In January, two Food and Drug Administration expert committees reject-ed a similar proposal for American consumers, citing concerns for patient safety. UCSF clinical pharmacist and cardiology drug expert Steve Kayser and cardiologist Michael Crawford -- while agreeing that statins have proven their worth in lowering the risk of heart disease -- share the panel's concerns. In short, given the American addiction to the quick health fix, they wonder if a public policy intended to prevent disease might boomerang instead.
"People might think that by taking a pill, they can ignore the lifestyle changes, like an improved diet and regular exercise, they also need to make. Or they may decide to triple the dose in the mistaken belief that the more they take, the lower their cholesterol readings will be," says Kayser. Crawford agrees. "I worry about the health attitude of most Americans. They won't do the simple things like eating more fruits and vegetables, and this could encourage them to be even more lax. As it is, I'm always being asked by patients, ‘If I take this pill, can I eat anything I want?'" And while neither worries that potential side effects, including muscle weakness and liver damage, trump the benefits of statin therapy (particularly when OTC pills are half the prescription drugs' potency), they worry that these benefits may have been overstated. Studies demonstrate, for example, that patients are more likely to break bad habits and substitute healthier ones -- including taking a statin pill every day -- if they are part of a support group. "Compliance always drops off after about six months," explains Kayser, which is precisely when the drugs begin to work best.
No such support groups are a required part of the UK program, although guidelines governing everything from coordinating care with physicians to estimating individual risk have been issued by the Royal Pharmaceutical Society of Great Britain. There is a fallback position as well. Pharmacists are not required to sell statin to anyone under the age of 55, or over that age either.

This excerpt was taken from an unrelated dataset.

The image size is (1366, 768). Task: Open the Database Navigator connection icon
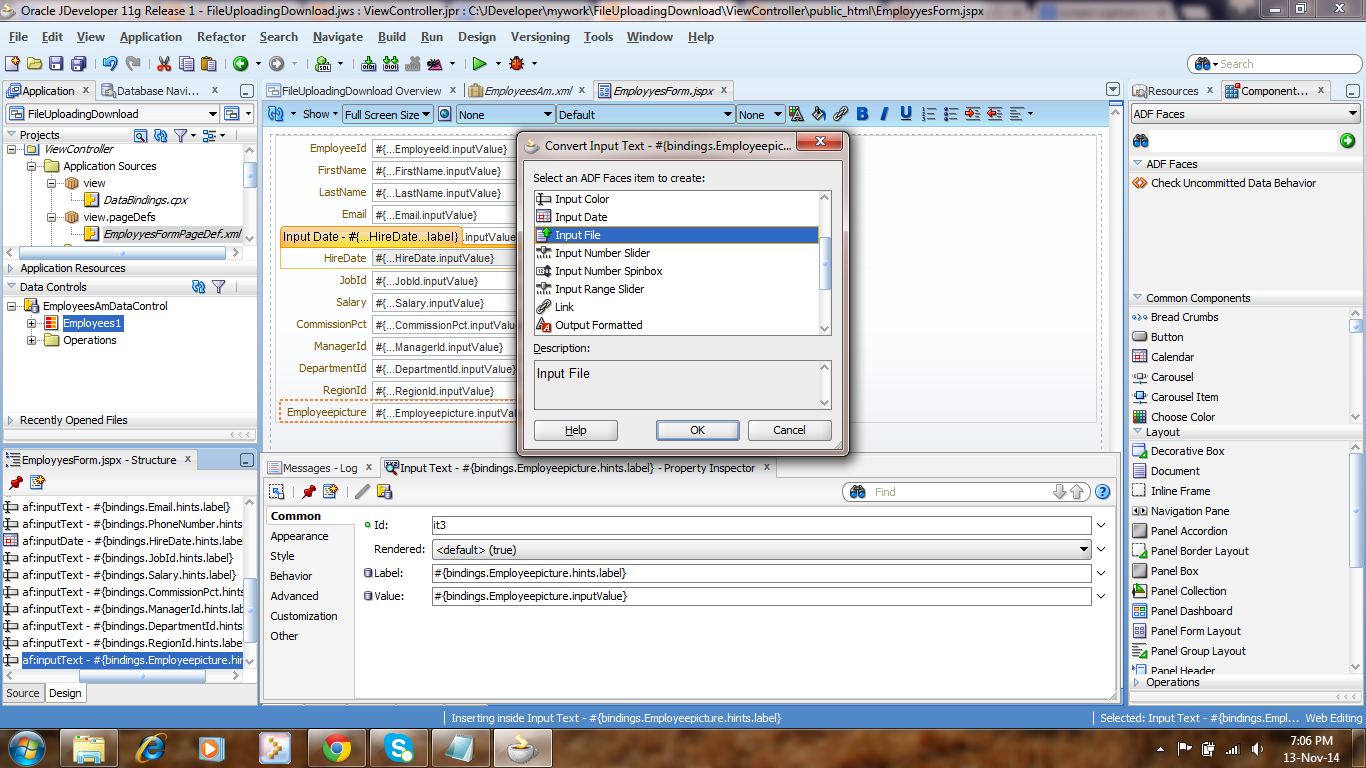(x=107, y=90)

Customers must first consult with a pharmacist about such risk factors as smoking, family history of heart disease, ethnicity (South Asians, for example, are at higher risk for heart disease) and weight. Potential drug interactions also are discussed. Those at high risk are then referred to the care of physicians, as are those with a previous heart attack or stroke, diabetes, hypertension and other symptomatic health problems.

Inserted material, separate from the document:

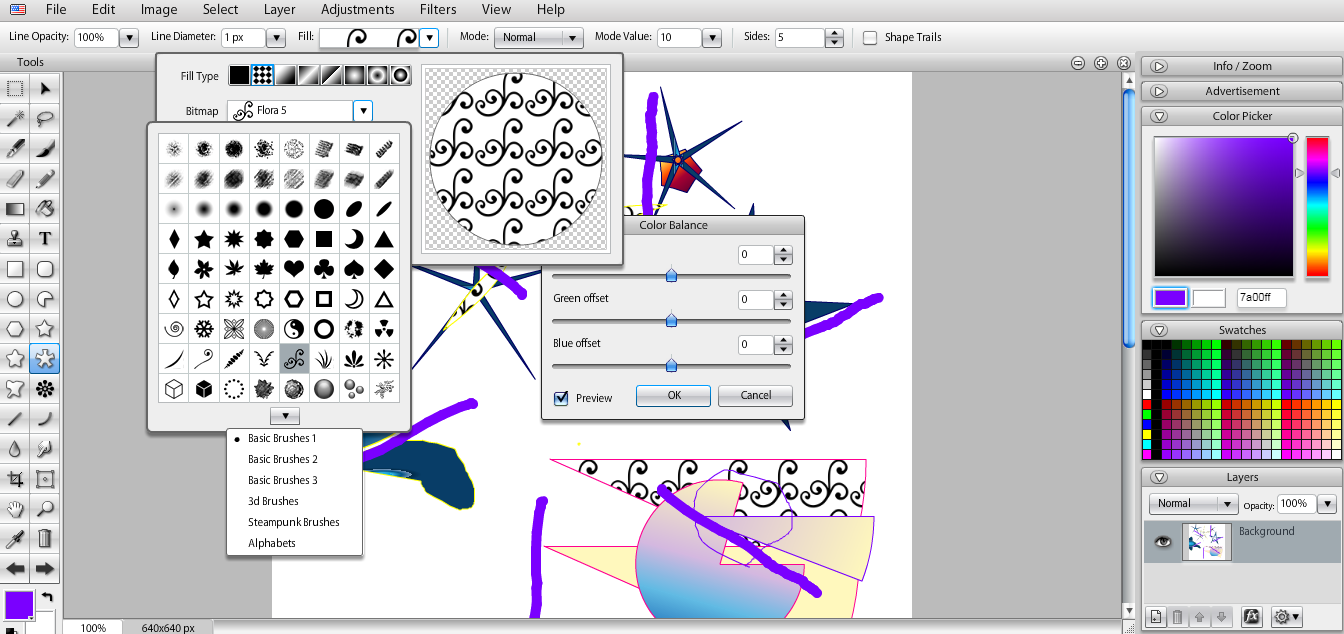Hide the Background layer with eye icon
1344x634 pixels.
point(1162,541)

Public health advocates in the UK have high hopes for this pharmacist-managed screening process, and when Kayser envisions a similar system of pharmacy-driven care in the US, he warms to the idea -- with one caveat. "I approve of pharmacists taking a leader-ship role, but they should be reimbursed for it," he says.
Not surprisingly, Crawford has a slightly different take. "As a cardiologist, I already spend a lot of time talking to people. How important that is in the grand scheme of things, I'm not sure, but I'm also not sure if we want pharmacists doing medicine, particularly since most pharmacies are not really set up for effective counseling." For now, the kind of follow-up routinely performed, liver enzyme tests being just one example, is directed by a physician. Kayser worries about follow-up, too, albeit a different variety. "There's no way to know if the UK approach will work if there aren't well-controlled studies. I assume there will be some, so right now we're all just guessing."
Guessing, of course, is what some in the UK have condemned. In their view, this is an uncontrolled experiment on humans, driven, in part, by the NHS's desire to pass the costs of therapy on to consumers and a pharmaceutical company's eagerness to wring new profit from an old drug before it goes off patent. Still, it seems that some in the UK are way past the guessing stage. With over-the-counter statin therapy now a reality, they have moved on to the next target: statin-fortified drinking water. Gulp.